Purpose: : To examine the association between self-rated vision and visual acuity by race.

Methods: : Two thousand five hundred and twenty individuals, aged 65 to 84, including 666 Black participants and 1854 White participants from the Salisbury Eye Evaluation Study reported their self-rated vision score. Binocular visual acuity was assessed. Based on the level of visual acuity and the self-reported vision score, participants were placed into concordant and discrepant groups. Race specific Spearman correlation coefficients were calculated to estimate the strength of the association between the self-reported vision score and presenting binocular visual acuity. Age-adjusted multinomial logistic regression models were used to examine the characteristics associated with concordant and discrepant groups.

Results: : The Spearman correlation coefficient for the association between self-reported vision score and presenting visual acuity was -0.29 (95% confidence interval [CI], -0.24, -0.33) for White participants and -0.20 (95% CI, -0.12, -0.27) for Black participants.
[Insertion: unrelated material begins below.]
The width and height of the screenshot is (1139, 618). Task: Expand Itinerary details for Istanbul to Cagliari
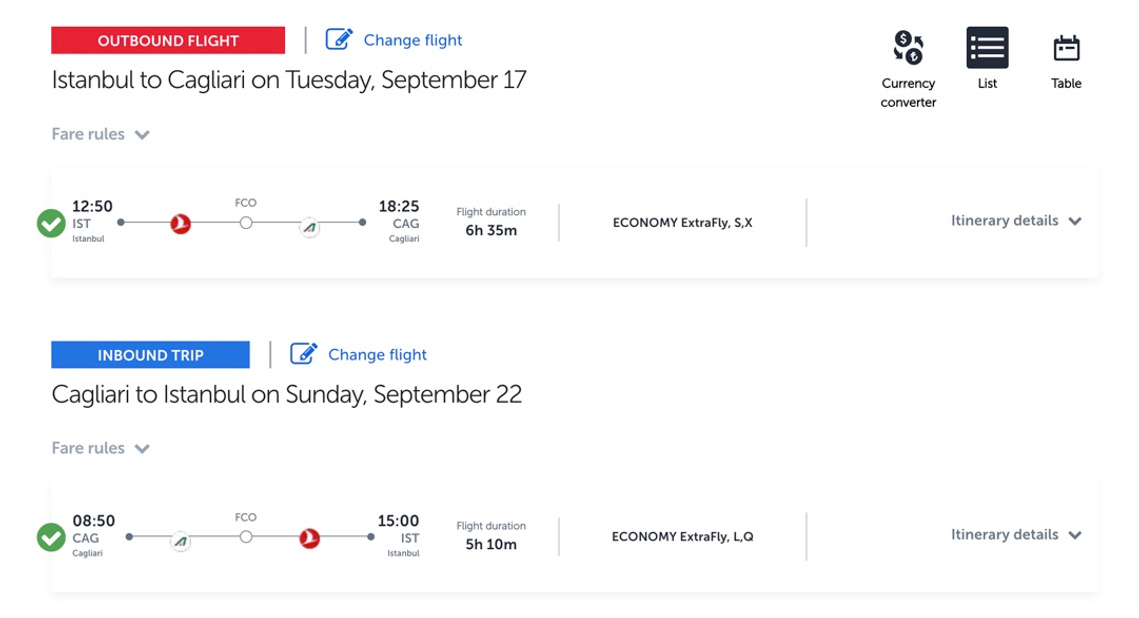click(x=1016, y=221)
Being Black increased the odds more than two fold (odds ratio, 2.53; P=0.008) of being in the discrepant group that reported good vision but had a visual acuity worse than 20/40.

Conclusions: : Black participants in the SEE population were more likely than White participants to report good vision in spite of having poor visual acuity. Given the racial discrepancies, self-reported vision status should be used cautiously in surveillance surveys especially when assessing racial disparities in vision.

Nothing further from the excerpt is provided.